Not dumb. Can milkshake.

I'm reading this book, The Milkshake Moment by Steven Little. It talks about challenging the status quo in order to move forward and grow. The term "Milkshake Moment" came from Little's experience with hotels that don't have milkshake in their beverage or desert menu, but have vanilla ice cream, milk and a blender in the kitchen.

When I was telling my friends about the origin of the milkshake moment, their initial reaction was "What a difficult customer." And yeah, that's true when you look at the process from the perspective of hotel management. We don't have milkshake, deal with it.

But, from the perspective of the screw-it,-just-do-it go-getter, when you've got all the right ingredients, isn't it just a matter of being creative in coming up with the results.

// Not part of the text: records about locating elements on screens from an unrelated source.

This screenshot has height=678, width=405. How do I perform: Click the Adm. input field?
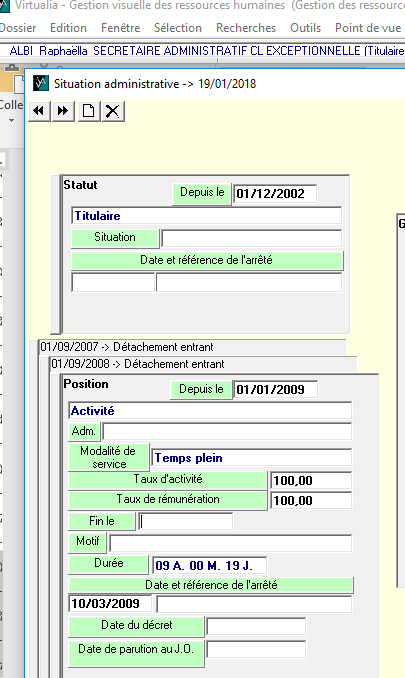(x=227, y=432)
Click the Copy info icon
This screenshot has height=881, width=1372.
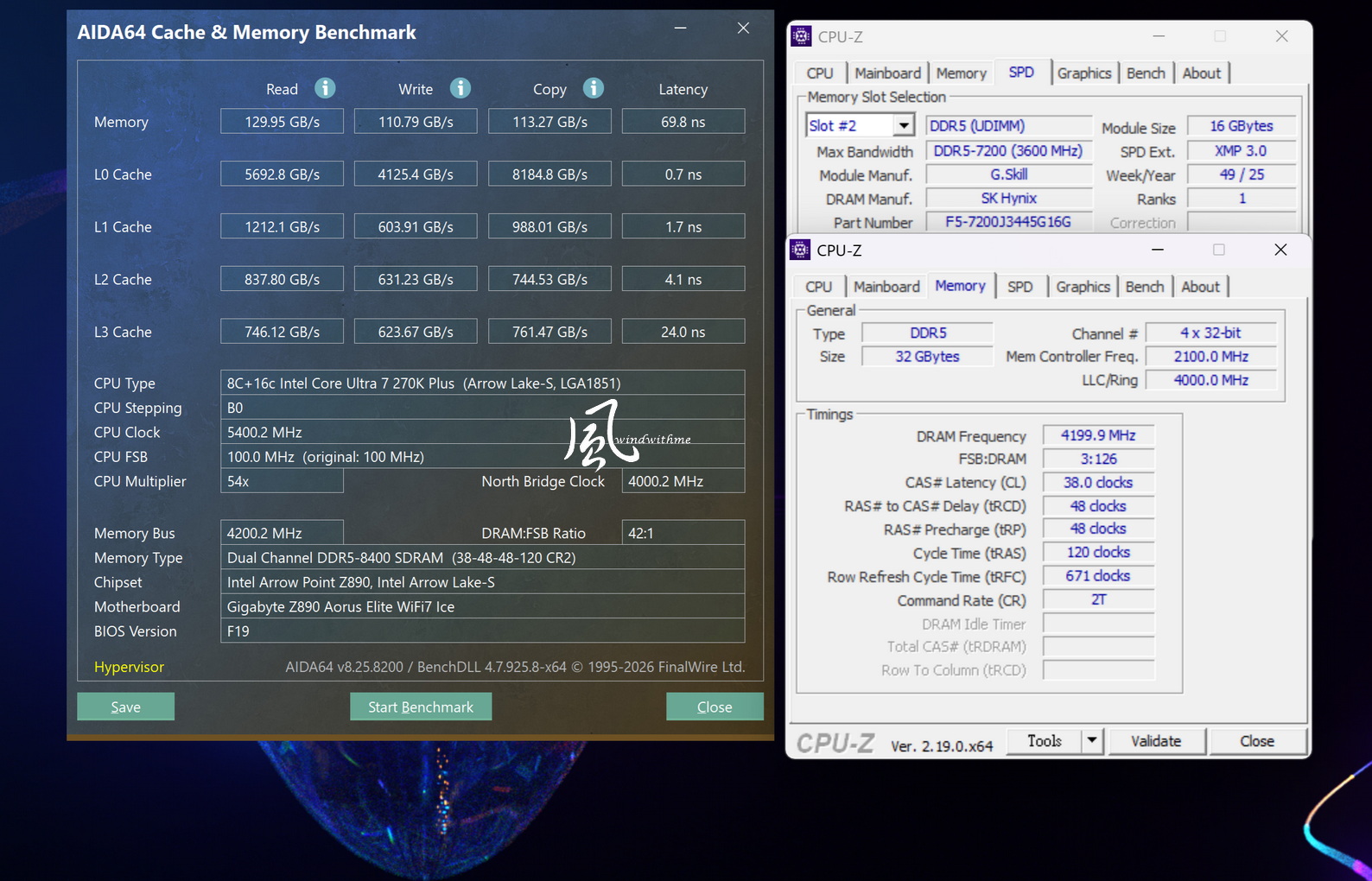coord(594,88)
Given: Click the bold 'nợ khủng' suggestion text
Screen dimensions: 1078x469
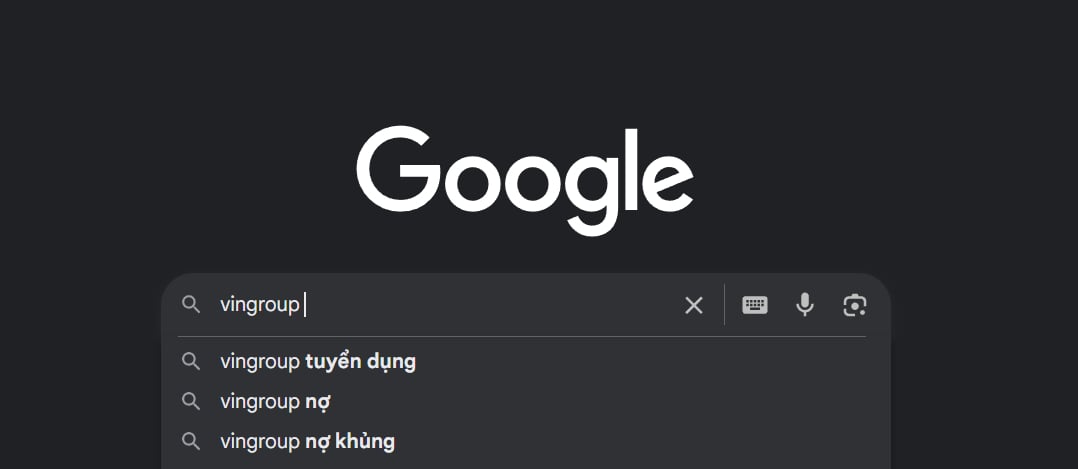Looking at the screenshot, I should [x=350, y=441].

Like today, a sales manager approached me because an account he's handling was requesting for additional free goods from me, for an on-going promo activity. Natural mente, I ask for justification besides the fact that the free items were almost gone. As a brand manager, I need information such as offtake to compare sales versus the effectiveness of the promotion. We were giving away the items for free already, so with the freebie promo, I ought to be creating awareness and inducing sale of the items on shelf.

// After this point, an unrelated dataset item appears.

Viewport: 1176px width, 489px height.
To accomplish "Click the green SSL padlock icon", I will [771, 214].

Sales manager comes bumbling back to me saying the account buyer refuses to release an offtake report, first saying its confidential then later saying they don't generate it until the end of the month. I say, who needs the frikkin' buyer? We've got disers of our own who are supposedly going around the various stores covered by the promo. They can get me a simple beginning-ending inventory count, and I'll assume offtake from there.

He had the right ingredients, but the box he was living in limited him from making the milkshake. I guess I did come across as the bad, difficult customer in our exchange of words, but at least I was able to show him that information can be gathered from different channels. When we were able to generate the diser report, we discover that, yes, free goods were almost up, but offtake of the actual items for sale was slow. Ergo, the promo being as effective as we'd have liked it to be, so giving away more items for free just buries me in additional costs. It was a very easy "No" for me after that, I wasn't giving any more free items to the account.

So getting the simple inventory report gave me all the right data I needed to make a sound decision. I might have come off as the hard customer in the process of our discussion but I couldn't care any less. There are so many creative ways to get information, to make something happen, to create out of nothing. But so few people see the opportunity, content with the walls and systems that trap them to a certain way of being.

I refuse to live that way. When are you joining the club?